PATH = os.path.join(DATA_DIR, "ph_v1_days.csv")
KEY_PATH = "file_key.key"
ENC_PATH = PATH + ".enc"

if os.path.exists(KEY_PATH):
    with open(KEY_PATH, "rb") as f:
        key = f.read()
    print("[Etap 6] Istniejący klucz wczytany z:", KEY_PATH)
else:
    key = Fernet.generate_key()
    with open(KEY_PATH, "wb") as f:
        f.write(key)
    print("[Etap 6] Nowy klucz wygenerowany i zapisany w:", KEY_PATH)

cipher = Fernet(key)

with open(PATH, "rb") as f:
    plaintext = f.read()

encrypted = cipher.encrypt(plaintext)
with open(ENC_PATH, "wb") as f:
    f.write(encrypted)

print("[Etap 6] Plik zaszyfrowany zapisano jako:", ENC_PATH)

def sha256_bytes(b: bytes) -> str:
    return hashlib.sha256(b).hexdigest()

decrypted = cipher.decrypt(encrypted)

hash_orig = sha256_bytes(plaintext)
hash_dec = sha256_bytes(decrypted)

print("[Etap 6] SHA-256 oryginału:      ", hash_orig)
print("[Etap 6] SHA-256 po odszyfrowaniu:", hash_dec)
print("[Etap 6] Integralność poprawna?  ", hash_orig == hash_dec)


[Etap 6] Nowy klucz wygenerowany i zapisany w: file_key.key
[Etap 6] Plik zaszyfrowany zapisano jako: data\ph_v1_days.csv.enc
[Etap 6] SHA-256 oryginału:       44fe47a40f36f280672effdca85a8c595aa6b93a1ff45feeac1fc5caf9f3eb2f
[Etap 6] SHA-256 po odszyfrowaniu: 44fe47a40f36f280672effdca85a8c595aa6b93a1ff45feeac1fc5caf9f3eb2f
[Etap 6] Integralność poprawna?   True


In [15]:
import pandas as pd

print("\n[Etap 7] Analiza logów audytu:")

if "audit_log" not in globals() or len(audit_log) == 0:
    print("Brak wpisów w audit_log – najpierw wywołaj get_data_view dla różnych ról.")
else:
    audit_df = pd.DataFrame(audit_log)

    print("\n[Etap 7.1] Podgląd logów (pierwsze wiersze):")
    display(audit_df.head())

    print("\n[Etap 7.2] Statystyki ogólne:")
    print("Liczba zdarzeń:", len(audit_df))
    print("\nZdarzenia wg statusu:")
    print(audit_df["status"].value_counts())
    print("\nZdarzenia wg użytkownika:")
    print(audit_df["user"].value_counts())
    print("\nZdarzenia wg roli:")
    print(audit_df["role"].value_counts())

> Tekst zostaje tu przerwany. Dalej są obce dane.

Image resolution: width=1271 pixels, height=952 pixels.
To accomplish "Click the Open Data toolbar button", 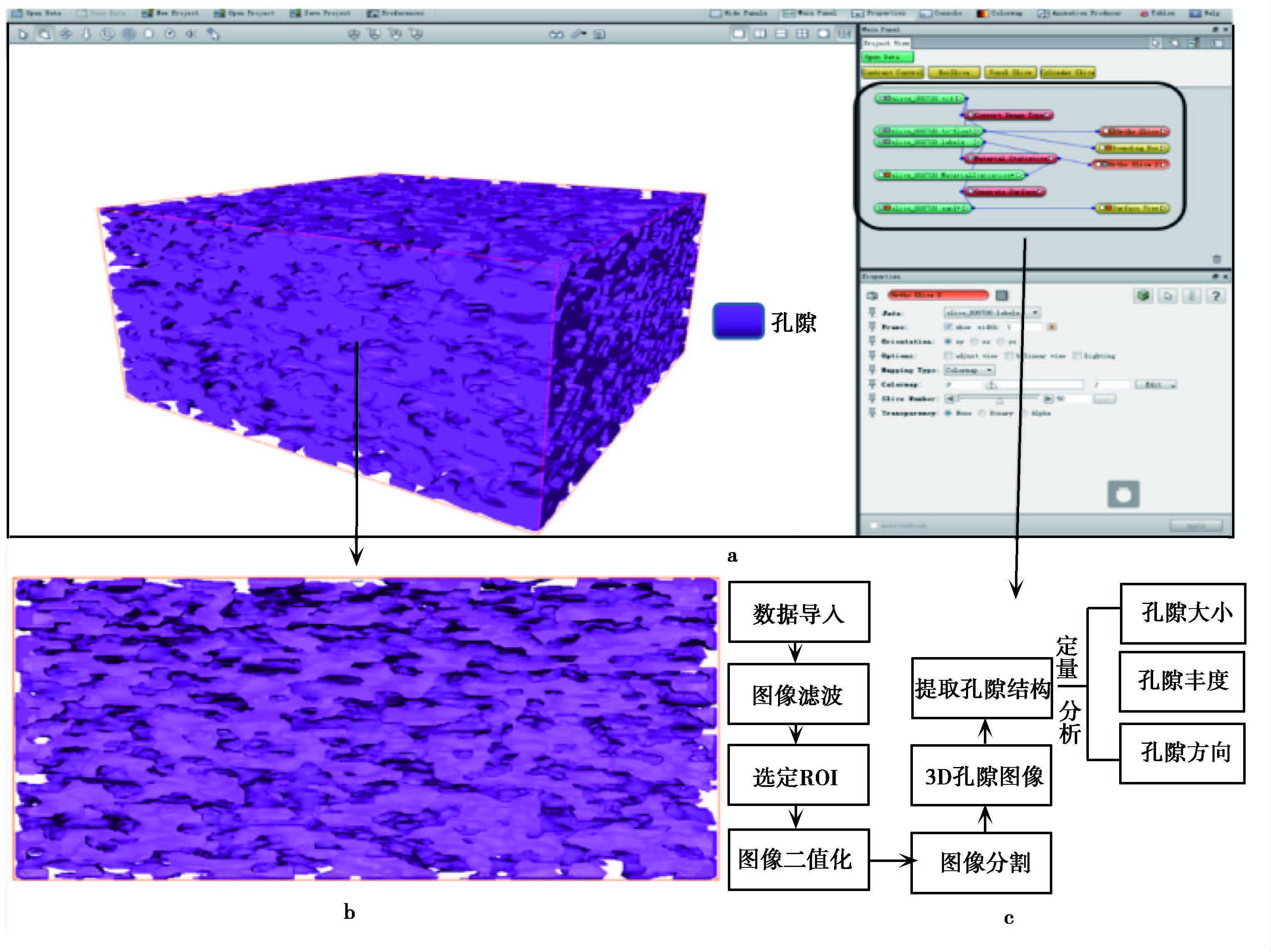I will click(x=37, y=12).
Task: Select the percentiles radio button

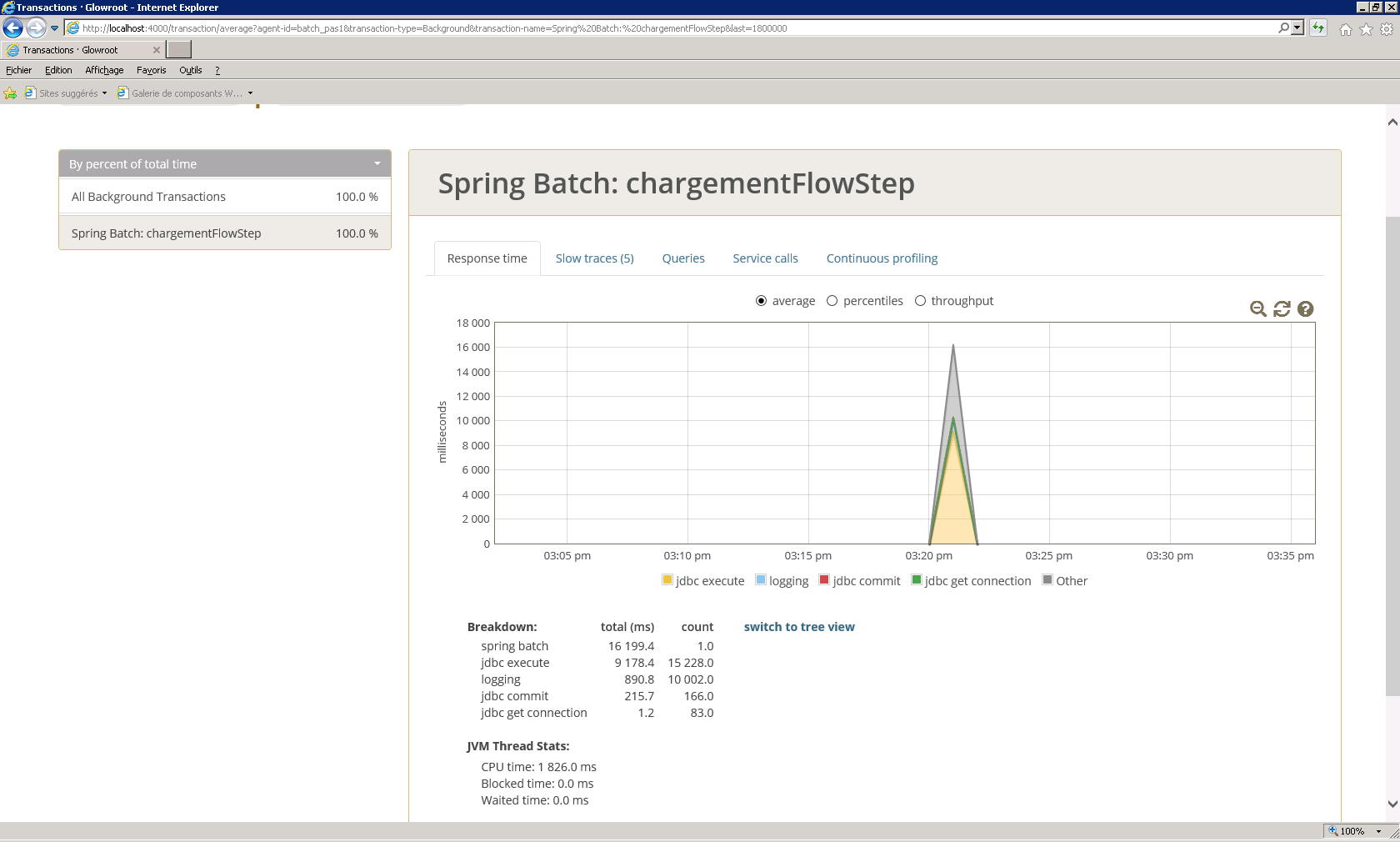Action: click(x=832, y=301)
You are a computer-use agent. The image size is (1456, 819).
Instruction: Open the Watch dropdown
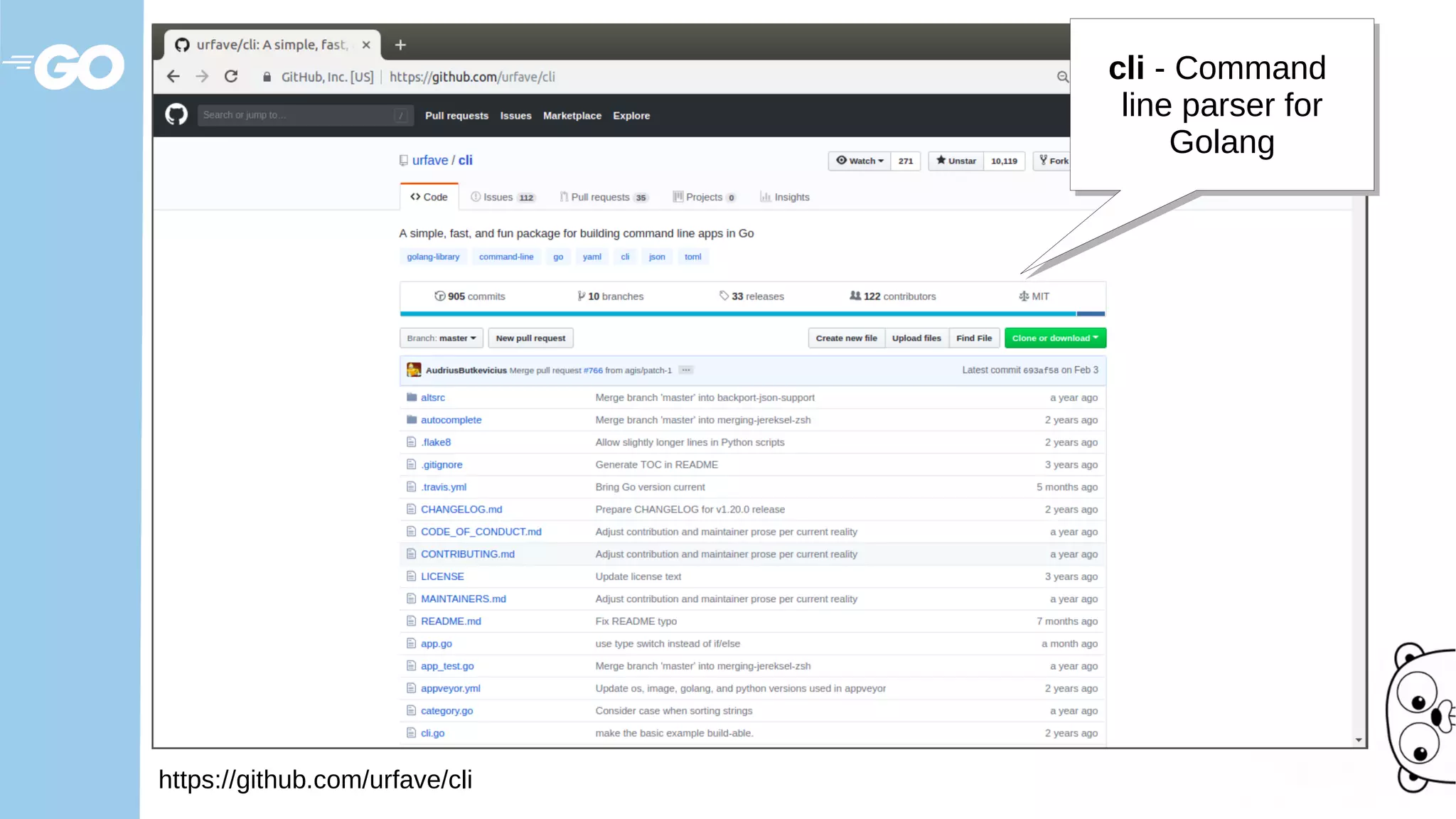[860, 161]
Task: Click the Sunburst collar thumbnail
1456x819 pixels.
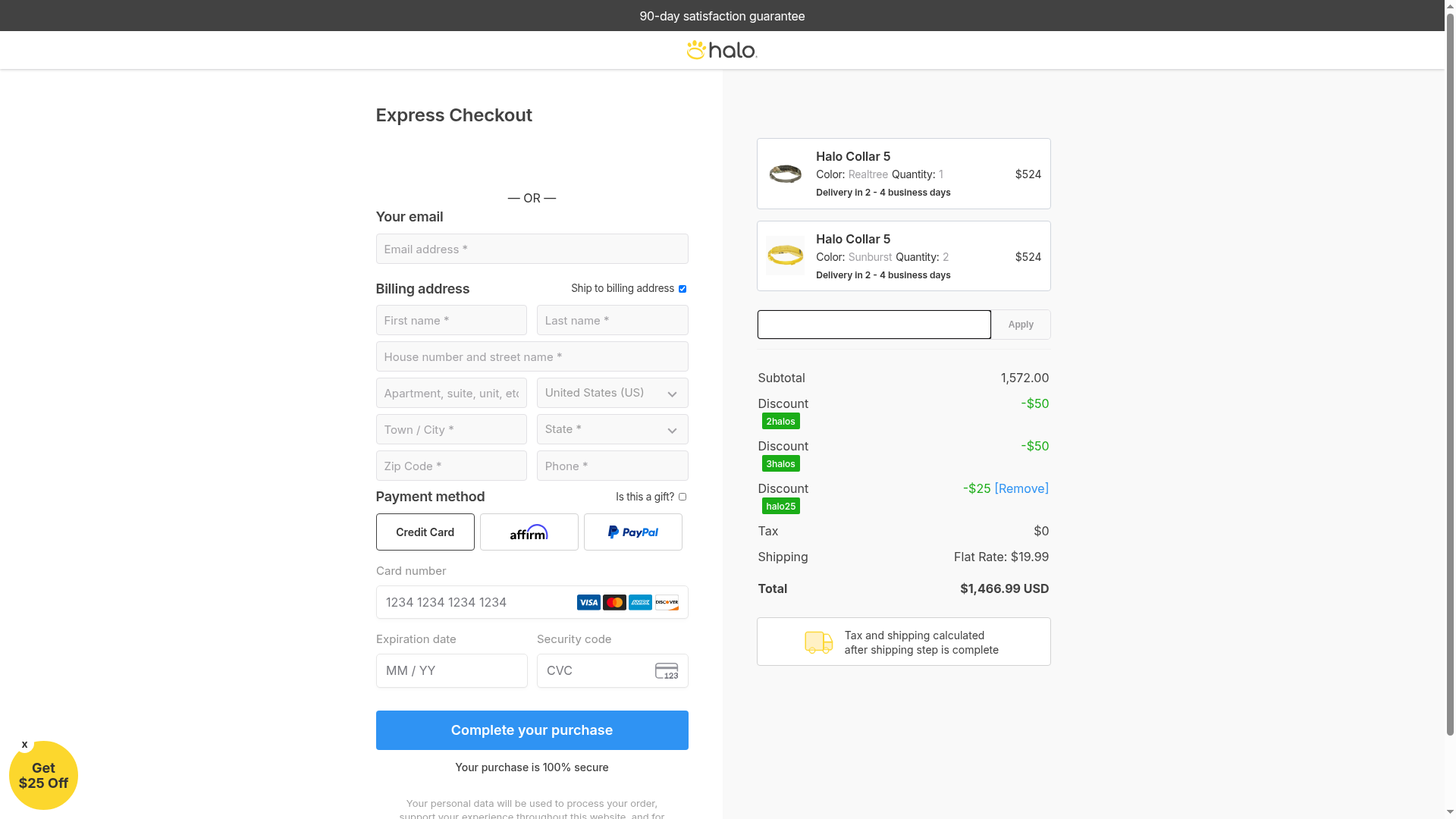Action: tap(785, 256)
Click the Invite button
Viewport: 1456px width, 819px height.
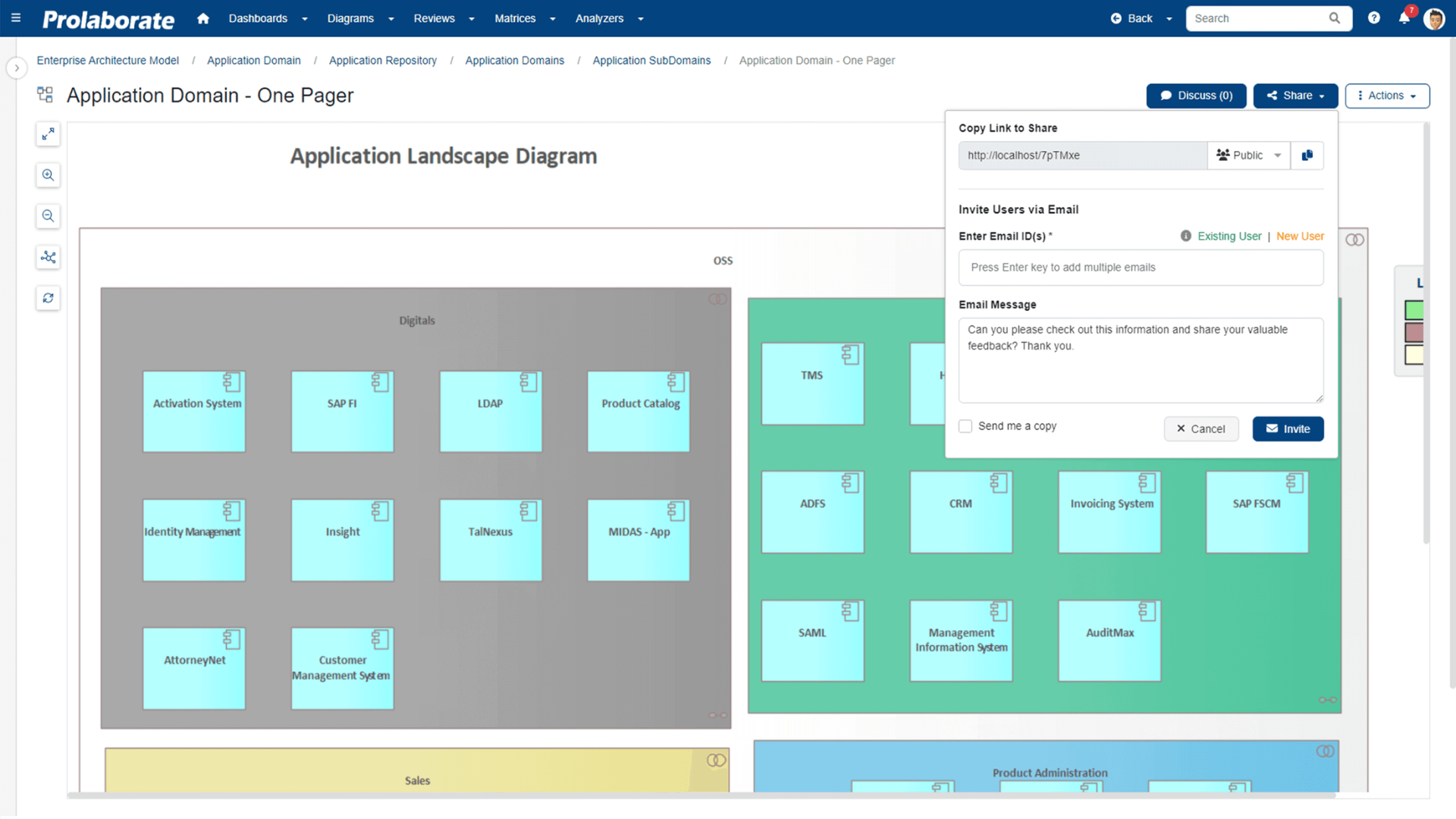1288,429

    if audit_df["action"].str.contains("ACCESS_DENIED").any():
        print("\nWpisy z odmową dostępu (ACCESS_DENIED):")
        display(audit_df[audit_df["action"].str.contains("ACCESS_DENIED")])

    improvements = [
        "Wprowadzić limit nieudanych prób dostępu i blokadę konta po przekroczeniu progu.",
        "Logować dodatkowo adres IP i identyfikator urządzenia użytkownika.",
        "Regularnie przeglądać logi pod kątem nietypowych wzorców (np. częste zmiany ról).",
        "Ograniczyć rolę 'admin' wyłącznie do dedykowanych kont technicznych.",
        "Włączyć alerty w czasie zbliżonym do rzeczywistego dla zdarzeń ACCESS_DENIED.",
    ]

    print("\n[Etap 7.3] Propozycje ulepszeń polityk bezpieczeństwa:")
    for rec in improvements:
        print("-", rec)



[Etap 7] Analiza logów audytu:

[Etap 7.1] Podgląd logów (pierwsze wiersze):


Unnamed: 0,time,user,role,action,status
0,2025-12-03T08:19:50,alice_admin,admin,"ACCESS_GRANTED_PH_morning,PH_midday,PH_evening...",granted
1,2025-12-03T08:19:50,bob_doctor,doctor,"ACCESS_GRANTED_PH_morning,PH_midday,PH_evening...",granted
2,2025-12-03T08:19:50,carol_analyst,analyst,"ACCESS_GRANTED_PH_avg,Gym,Liquid",granted



[Etap 7.2] Statystyki ogólne:
Liczba zdarzeń: 3

Zdarzenia wg statusu:
status
granted    3
Name: count, dtype: int64

Zdarzenia wg użytkownika:
user
alice_admin      1
bob_doctor       1
carol_analyst    1
Name: count, dtype: int64

Zdarzenia wg roli:
role
admin      1
doctor     1
analyst    1
Name: count, dtype: int64

[Etap 7.3] Propozycje ulepszeń polityk bezpieczeństwa:
- Wprowadzić limit nieudanych prób dostępu i blokadę konta po przekroczeniu progu.
- Logować dodatkowo adres IP i identyfikator urządzenia użytkownika.
- Regularnie przeglądać logi pod kątem nietypowych wzorców (np. częste zmiany ról).
- Ograniczyć rolę 'admin' wyłącznie do dedykowanych kont technicznych.
- Włączyć alerty w czasie zbliżonym do rzeczywistego dla zdarzeń ACCESS_DENIED.